If your tastes run more toward the political classics, here's a list of some of our favorite books of all time.

Don Gonyea, White House correspondent:

All the King's Men, by Robert Penn Warren

What it Takes, by Richard Ben Cramer

And from my youth:
Fear and Loathing: On the Campaign Trail '72, by Hunter S. Thompson

David Greene, White House correspondent:

This may make me sound like more of a history buff, but ...
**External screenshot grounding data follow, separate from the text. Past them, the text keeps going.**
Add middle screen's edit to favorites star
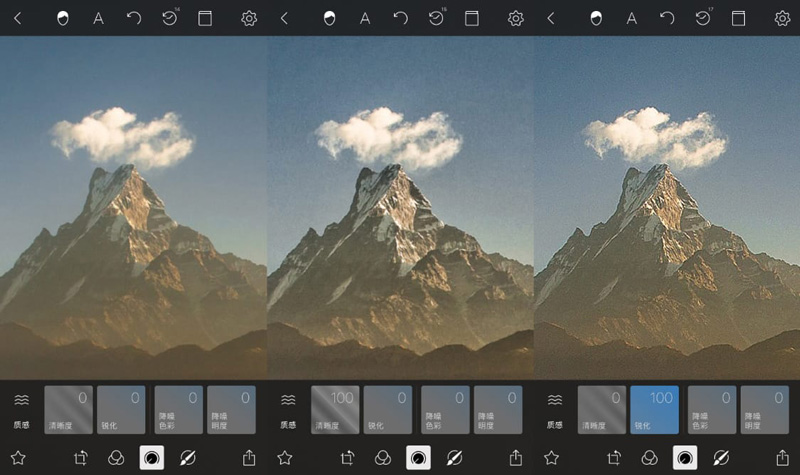The image size is (800, 475). [x=284, y=457]
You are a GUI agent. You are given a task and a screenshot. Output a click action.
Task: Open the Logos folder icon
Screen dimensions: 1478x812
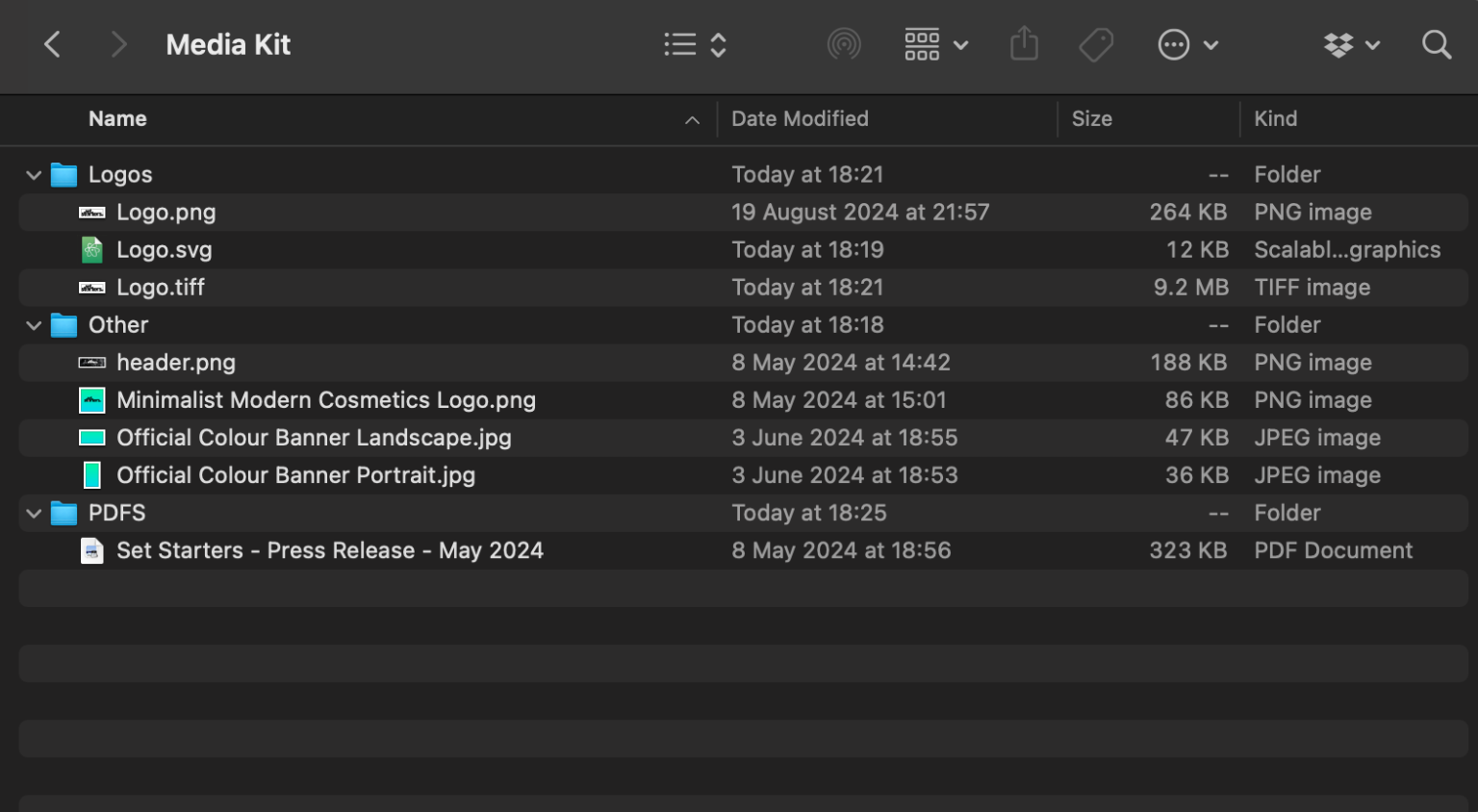[x=64, y=174]
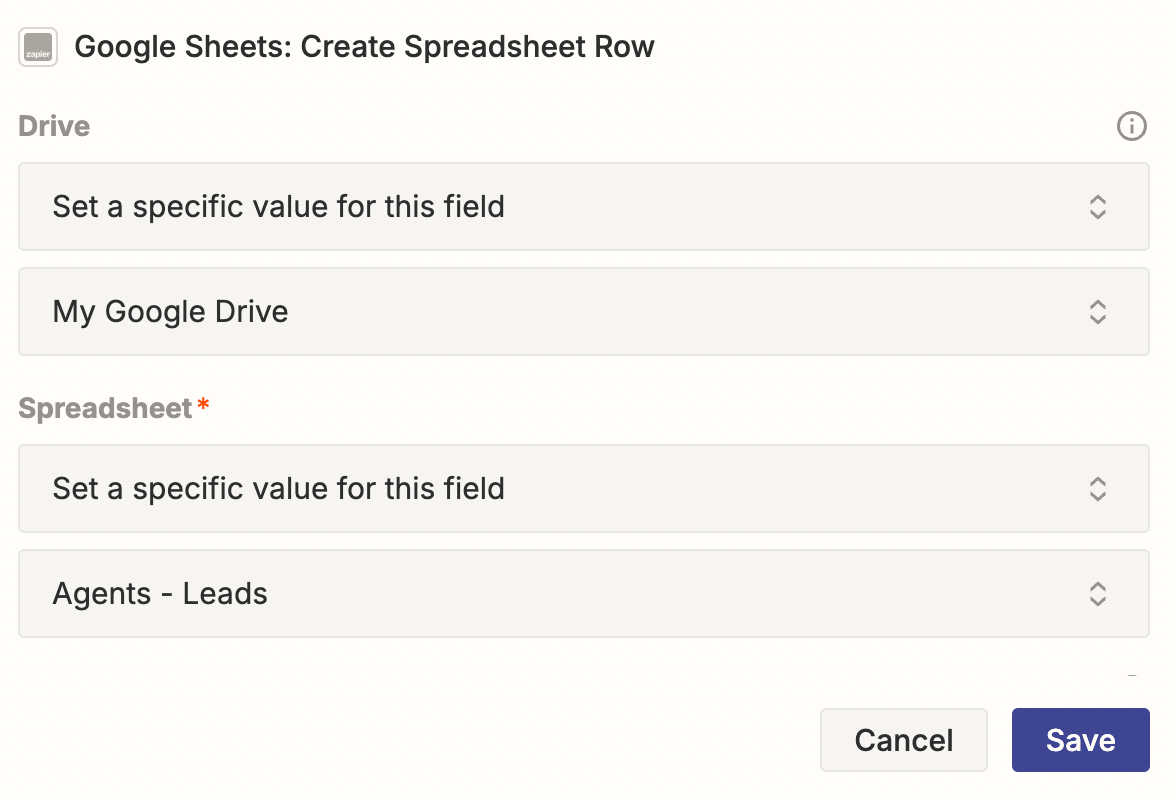Click chevron arrows on Spreadsheet value-mode selector
1174x798 pixels.
1097,489
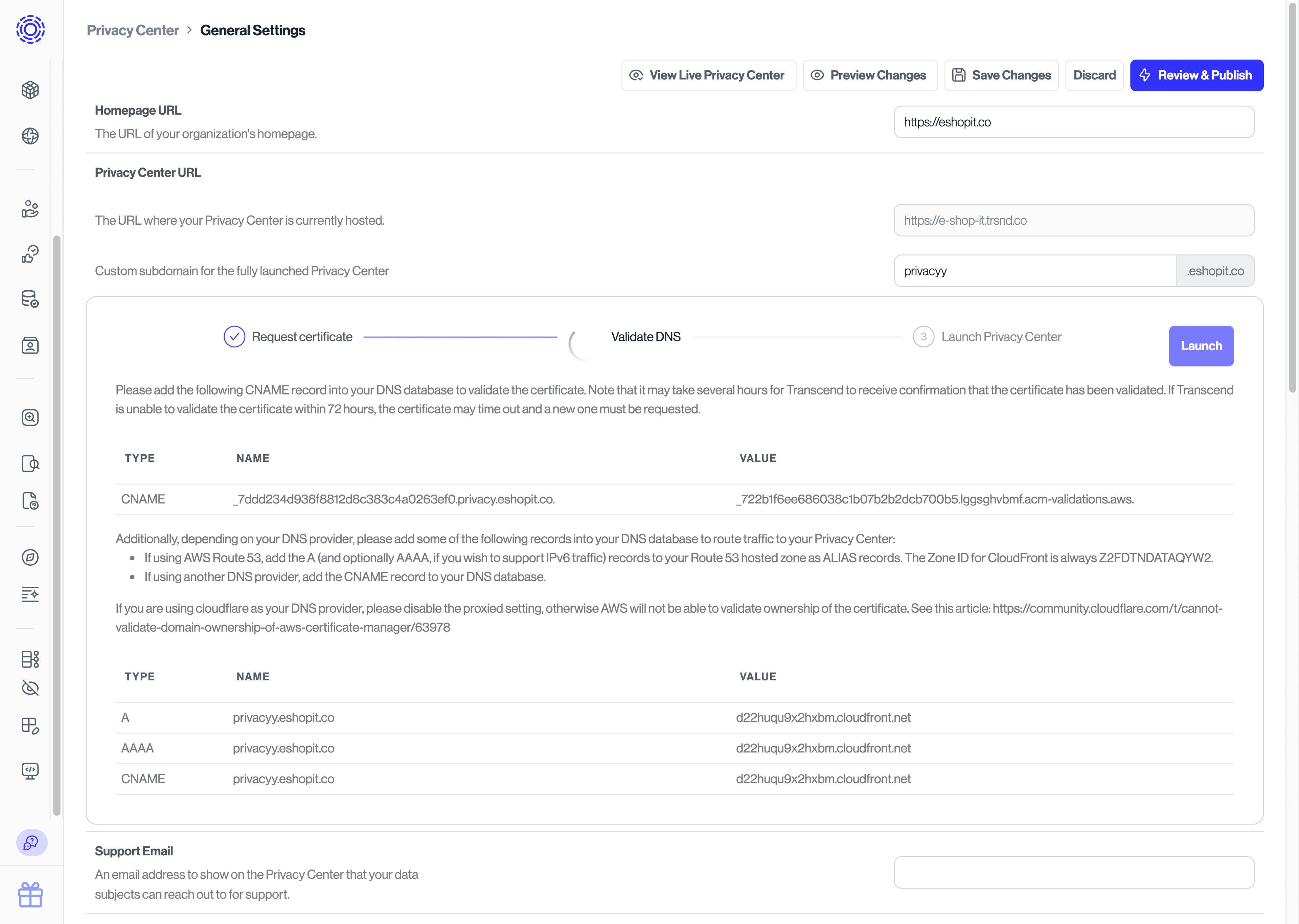Image resolution: width=1299 pixels, height=924 pixels.
Task: Click the Review & Publish button
Action: click(x=1197, y=74)
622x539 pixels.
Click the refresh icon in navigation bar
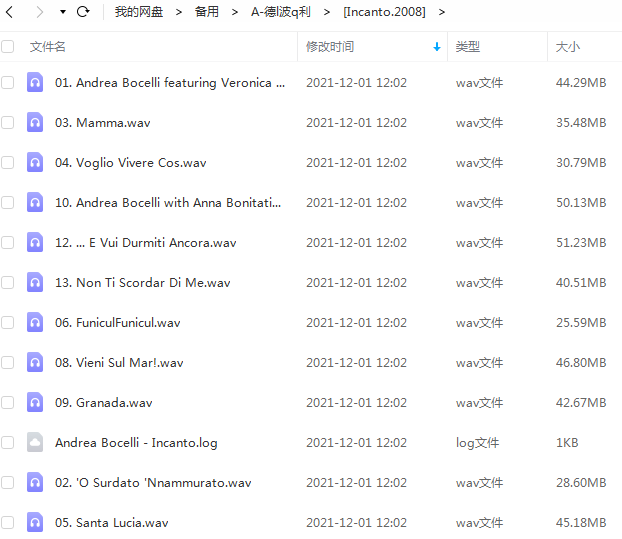point(83,12)
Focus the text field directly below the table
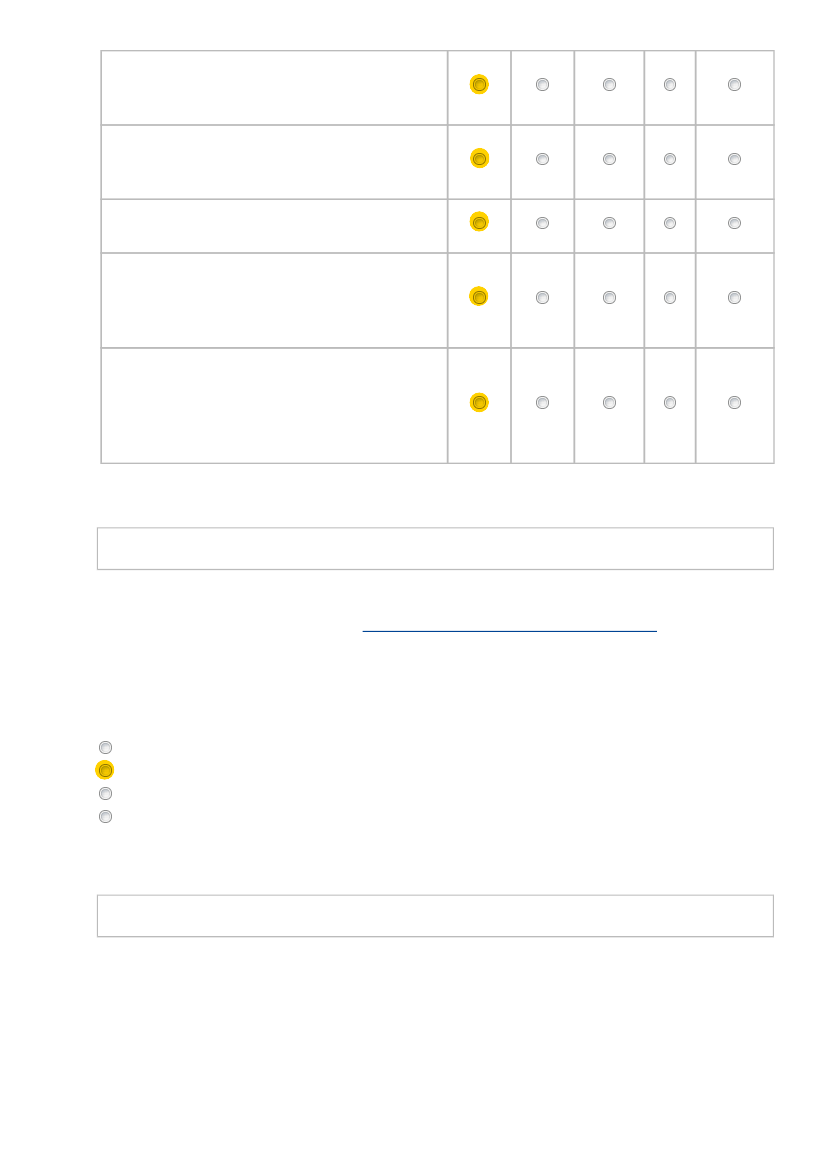 (x=435, y=549)
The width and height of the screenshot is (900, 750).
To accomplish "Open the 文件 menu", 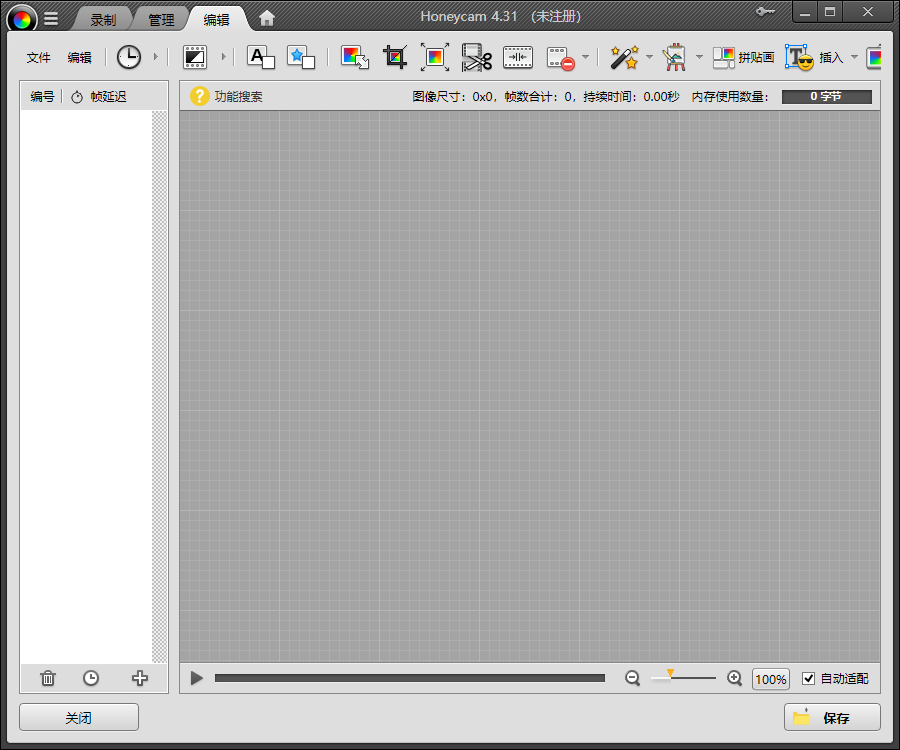I will pyautogui.click(x=39, y=57).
Making a New Deal: Industrial Workers in Chicago, 1919-1939, by Lizabeth Cohen

Out of Order, by Thomas E. Patterson

In the Shadow of FDR, by William Leuchtenburg

Debbie Elliott, congressional correspondent:

The Senator and the Sharecropper: The Freedom Struggles of James O. Eastland and Fannie Lou Hamer, by Chris Myers Asch

David Welna, congressional correspondent:

This wonderful book is for anyone who wants a lively, engaging account of how the U.S. Constitution came into being — and what its authors worried about as they wrote it:

America's Constitution: A Biography, by Akhil Reed Amar

Beth Donovan, elections editor:

The only three political books you really need to read are de Tocqueville, Machiavelli and Robert Penn Warren's All the King's Men. The more things change, the more they stay the same, right?

My summer reading is escapist from this world: I'm reading A Thousand Splendid Suns, by Khaled Hosseini right now. Next up, Run by Ann Patchett. I'm usually not so far behind on current literature. Blame the Democrats.

Brian Naylor, Capitol Hill correspondent:

All the King's Men, by Robert Penn Warren

Juan Williams, news analyst:

The Art of War, by Sun Tzu

The Prince, by Niccolo Machiavelli

Invisible Man, by Ralph Ellison

Native Son, by Ralph Ellison

The Making of the President, 1960, by Theodore Harold White

The Best and the Brightest, by David Halberstam

The Boys on the Bus, by Timothy Crouse

All the President's Men, by Bob Woodward and Carl Bernstein

On Bended Knee: The Press and the Reagan Presidency, by Mark Hertsgaard

Spin Cycle, by Howard Kurtz

Evie Stone, associate producer:

The Boys on the Bus, by Timothy Crouse

Laurel Wamsley, editorial assistant:

I loved David Foster Wallace's long, funny essay on traveling with the McCain campaign in 2000, called "Up, Simba" and found in his amazing book Consider the Lobster and Other Essays. What's fascinating is how many of the things that were said about McCain then (e.g., He's a person who you really believe in to deliver us from the old politics, etc.), are the exact things being said about Obama now. It's also important as media criticism, as it looks at how McCain holds court for a small circle of reporters aboard the old S.T. Express. They're reissuing that essay as a slim stand-alone book with an introduction by Jacob Weisberg, titled McCain's Promise: Aboard the Straight Talk Express with John McCain and a Whole Bunch of Actual Reporters, Thinking About Hope.